Estado – De acordo com o PL, o transporte de passageiros será feito, exclusivamente, por profissionais autônomos que deverão ter autorização do município em que irão exercer a atividade. A carteira de habilitação do profissional deverá ter no mínimo um ano de expedição.

A proposição aponta que o condutor deve possuir touca descartável para capacete do passageiro, colete e capacete na cor laranja e com número do prefixo em preto – fornecido pelo município concedente da autorização, e seguro para exercer a atividade.

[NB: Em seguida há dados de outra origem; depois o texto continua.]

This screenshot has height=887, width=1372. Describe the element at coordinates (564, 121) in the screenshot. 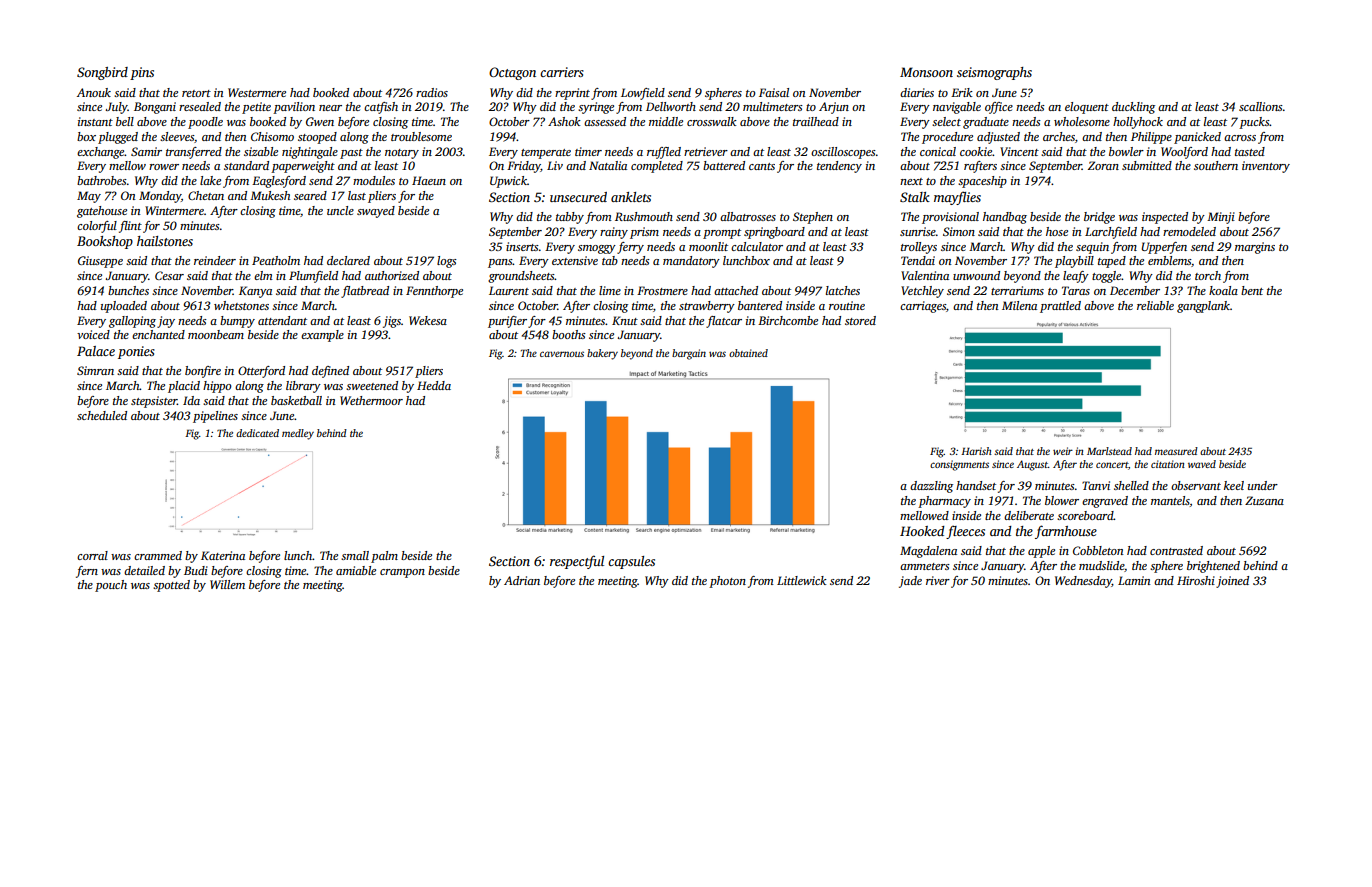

No que diz respeito ao veículo, este deverá ter no máximo 5 anos de fabricação, estar em nome do profissional, ter no mínimo 100 cilindradas e possuir protetores de isolamento do escapamento.

A matéria ainda determina a quantidade de veículos que operarão no Estado. O número será limitado de um veículo para cada 1.000 habitantes ou fração, de acordo com certidão fornecida pelo Instituto Brasileiro de Geografia e Estatística (IBGE). Para a prestação do serviço, os profissionais serão divididos em “pontos”, com número de profissionais fixo.

O deputado Amaro Neto justifica que a população espírito-santense cresceu e que consequentemente o número de veículos também. Ele aponta que “em 2010 havia 1.011.174 veículos no estado, chegando em 2018 com uma frota de 1.407.446 veículos”.

“O crescimento da frota do Espírito Santo traz como consequência o caos no trânsito, em geral marcado por enormes congestionamentos. Essa situação, por sua vez, incentiva o uso de motocicletas para o serviço de transporte de passageiros, hoje operando de forma irregular e fora do controle estatal”, argumenta o parlamentar na proposição.